[Collected data entries]

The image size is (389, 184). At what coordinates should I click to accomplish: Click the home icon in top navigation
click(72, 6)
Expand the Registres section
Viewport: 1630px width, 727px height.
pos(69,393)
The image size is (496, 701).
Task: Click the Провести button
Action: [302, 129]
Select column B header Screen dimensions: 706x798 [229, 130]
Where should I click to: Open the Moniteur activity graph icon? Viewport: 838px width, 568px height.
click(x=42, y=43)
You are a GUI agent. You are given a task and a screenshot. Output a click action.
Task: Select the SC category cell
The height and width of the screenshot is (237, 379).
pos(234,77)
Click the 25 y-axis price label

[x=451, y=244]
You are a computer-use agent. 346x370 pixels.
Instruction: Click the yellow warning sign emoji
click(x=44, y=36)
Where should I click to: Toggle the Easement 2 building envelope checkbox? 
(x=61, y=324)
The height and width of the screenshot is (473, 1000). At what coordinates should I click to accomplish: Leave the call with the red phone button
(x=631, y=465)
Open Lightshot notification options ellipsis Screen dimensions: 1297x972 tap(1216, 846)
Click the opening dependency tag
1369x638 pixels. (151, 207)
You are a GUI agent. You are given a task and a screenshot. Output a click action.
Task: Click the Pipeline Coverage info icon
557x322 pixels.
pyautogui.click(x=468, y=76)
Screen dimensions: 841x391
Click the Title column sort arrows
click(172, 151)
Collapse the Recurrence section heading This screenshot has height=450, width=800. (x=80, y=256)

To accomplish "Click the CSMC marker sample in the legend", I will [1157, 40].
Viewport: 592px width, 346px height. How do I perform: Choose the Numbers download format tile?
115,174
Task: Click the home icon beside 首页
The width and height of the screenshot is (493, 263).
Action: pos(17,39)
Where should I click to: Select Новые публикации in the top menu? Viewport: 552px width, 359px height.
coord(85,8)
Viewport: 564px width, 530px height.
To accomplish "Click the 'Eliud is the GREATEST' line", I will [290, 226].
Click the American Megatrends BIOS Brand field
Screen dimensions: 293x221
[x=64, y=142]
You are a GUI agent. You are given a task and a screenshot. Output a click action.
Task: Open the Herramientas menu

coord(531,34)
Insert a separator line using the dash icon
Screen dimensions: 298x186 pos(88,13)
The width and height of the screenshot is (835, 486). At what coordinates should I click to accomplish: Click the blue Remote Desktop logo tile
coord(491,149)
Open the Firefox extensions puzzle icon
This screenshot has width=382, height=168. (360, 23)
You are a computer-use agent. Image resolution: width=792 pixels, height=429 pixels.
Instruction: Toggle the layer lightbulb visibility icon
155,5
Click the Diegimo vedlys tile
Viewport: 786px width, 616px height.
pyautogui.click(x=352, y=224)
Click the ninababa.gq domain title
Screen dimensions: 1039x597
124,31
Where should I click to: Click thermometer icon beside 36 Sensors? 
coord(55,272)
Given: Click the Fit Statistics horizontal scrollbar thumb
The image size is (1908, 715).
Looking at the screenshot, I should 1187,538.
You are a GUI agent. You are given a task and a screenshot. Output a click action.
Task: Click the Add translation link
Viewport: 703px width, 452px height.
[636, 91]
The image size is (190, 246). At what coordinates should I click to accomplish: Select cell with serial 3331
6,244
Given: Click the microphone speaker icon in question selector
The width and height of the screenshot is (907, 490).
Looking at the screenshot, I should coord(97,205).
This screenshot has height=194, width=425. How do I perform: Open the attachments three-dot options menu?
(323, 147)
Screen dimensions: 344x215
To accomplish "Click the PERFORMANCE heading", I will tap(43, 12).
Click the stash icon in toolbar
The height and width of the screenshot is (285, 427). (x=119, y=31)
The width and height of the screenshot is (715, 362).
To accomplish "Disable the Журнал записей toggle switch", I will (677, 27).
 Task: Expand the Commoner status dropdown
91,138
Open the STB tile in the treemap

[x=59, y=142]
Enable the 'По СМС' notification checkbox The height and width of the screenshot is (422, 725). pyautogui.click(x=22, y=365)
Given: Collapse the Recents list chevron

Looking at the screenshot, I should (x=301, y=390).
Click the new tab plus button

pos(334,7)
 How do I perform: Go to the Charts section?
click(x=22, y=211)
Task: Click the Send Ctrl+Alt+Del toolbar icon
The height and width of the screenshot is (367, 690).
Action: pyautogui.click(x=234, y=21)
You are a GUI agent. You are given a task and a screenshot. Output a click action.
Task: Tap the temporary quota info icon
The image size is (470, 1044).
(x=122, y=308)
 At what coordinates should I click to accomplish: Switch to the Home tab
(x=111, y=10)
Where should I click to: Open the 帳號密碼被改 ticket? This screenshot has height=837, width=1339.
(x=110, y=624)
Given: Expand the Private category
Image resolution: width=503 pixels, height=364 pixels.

**Exercise:** Copy out each entry above with no deviation.

**Response below:**
The image size is (389, 184). At what coordinates should I click to accomplish: Click the home icon in top navigation
click(72, 6)
Expand the Registres section
Viewport: 1630px width, 727px height.
pos(69,393)
The image size is (496, 701).
Task: Click the Провести button
Action: [302, 129]
Select column B header Screen dimensions: 706x798 [229, 130]
Where should I click to: Open the Moniteur activity graph icon? Viewport: 838px width, 568px height.
click(x=42, y=43)
You are a GUI agent. You are given a task and a screenshot. Output a click action.
Task: Select the SC category cell
The height and width of the screenshot is (237, 379).
pos(234,77)
Click the 25 y-axis price label

[x=451, y=244]
You are a computer-use agent. 346x370 pixels.
Instruction: Click the yellow warning sign emoji
click(x=44, y=36)
Where should I click to: Toggle the Easement 2 building envelope checkbox? 
(x=61, y=324)
The height and width of the screenshot is (473, 1000). At what coordinates should I click to accomplish: Leave the call with the red phone button
(x=631, y=465)
Open Lightshot notification options ellipsis Screen dimensions: 1297x972 tap(1216, 846)
Click the opening dependency tag
1369x638 pixels. (151, 207)
You are a GUI agent. You are given a task and a screenshot. Output a click action.
Task: Click the Pipeline Coverage info icon
557x322 pixels.
pyautogui.click(x=468, y=76)
Screen dimensions: 841x391
Click the Title column sort arrows
click(172, 151)
Collapse the Recurrence section heading This screenshot has height=450, width=800. (x=80, y=256)

To accomplish "Click the CSMC marker sample in the legend", I will [1157, 40].
Viewport: 592px width, 346px height. How do I perform: Choose the Numbers download format tile?
115,174
Task: Click the home icon beside 首页
The width and height of the screenshot is (493, 263).
Action: pos(17,39)
Where should I click to: Select Новые публикации in the top menu? Viewport: 552px width, 359px height.
coord(85,8)
Viewport: 564px width, 530px height.
To accomplish "Click the 'Eliud is the GREATEST' line", I will [290, 226].
Click the American Megatrends BIOS Brand field
Screen dimensions: 293x221
[x=64, y=142]
You are a GUI agent. You are given a task and a screenshot. Output a click action.
Task: Open the Herramientas menu

coord(531,34)
Insert a separator line using the dash icon
Screen dimensions: 298x186 pos(88,13)
The width and height of the screenshot is (835, 486). At what coordinates should I click to accomplish: Click the blue Remote Desktop logo tile
coord(491,149)
Open the Firefox extensions puzzle icon
This screenshot has width=382, height=168. (360, 23)
You are a computer-use agent. Image resolution: width=792 pixels, height=429 pixels.
Instruction: Toggle the layer lightbulb visibility icon
155,5
Click the Diegimo vedlys tile
Viewport: 786px width, 616px height.
pyautogui.click(x=352, y=224)
Click the ninababa.gq domain title
Screen dimensions: 1039x597
124,31
Where should I click to: Click thermometer icon beside 36 Sensors? 
coord(55,272)
Given: Click the Fit Statistics horizontal scrollbar thumb
The image size is (1908, 715).
Looking at the screenshot, I should 1187,538.
You are a GUI agent. You are given a task and a screenshot. Output a click action.
Task: Click the Add translation link
Viewport: 703px width, 452px height.
[636, 91]
The image size is (190, 246). At what coordinates should I click to accomplish: Select cell with serial 3331
6,244
Given: Click the microphone speaker icon in question selector
The width and height of the screenshot is (907, 490).
Looking at the screenshot, I should coord(97,205).
This screenshot has height=194, width=425. How do I perform: Open the attachments three-dot options menu?
(323, 147)
Screen dimensions: 344x215
To accomplish "Click the PERFORMANCE heading", I will tap(43, 12).
Click the stash icon in toolbar
The height and width of the screenshot is (285, 427). (x=119, y=31)
The width and height of the screenshot is (715, 362).
To accomplish "Disable the Журнал записей toggle switch", I will (677, 27).
 Task: Expand the Commoner status dropdown
91,138
Open the STB tile in the treemap

[x=59, y=142]
Enable the 'По СМС' notification checkbox The height and width of the screenshot is (422, 725). pyautogui.click(x=22, y=365)
Given: Collapse the Recents list chevron

Looking at the screenshot, I should (x=301, y=390).
Click the new tab plus button

pos(334,7)
 How do I perform: Go to the Charts section?
click(x=22, y=211)
Task: Click the Send Ctrl+Alt+Del toolbar icon
The height and width of the screenshot is (367, 690).
Action: pyautogui.click(x=234, y=21)
You are a GUI agent. You are given a task and a screenshot. Output a click action.
Task: Tap the temporary quota info icon
The image size is (470, 1044).
(x=122, y=308)
 At what coordinates should I click to accomplish: Switch to the Home tab
(x=111, y=10)
Where should I click to: Open the 帳號密碼被改 ticket? This screenshot has height=837, width=1339.
(x=110, y=624)
Given: Expand the Private category
Image resolution: width=503 pixels, height=364 pixels.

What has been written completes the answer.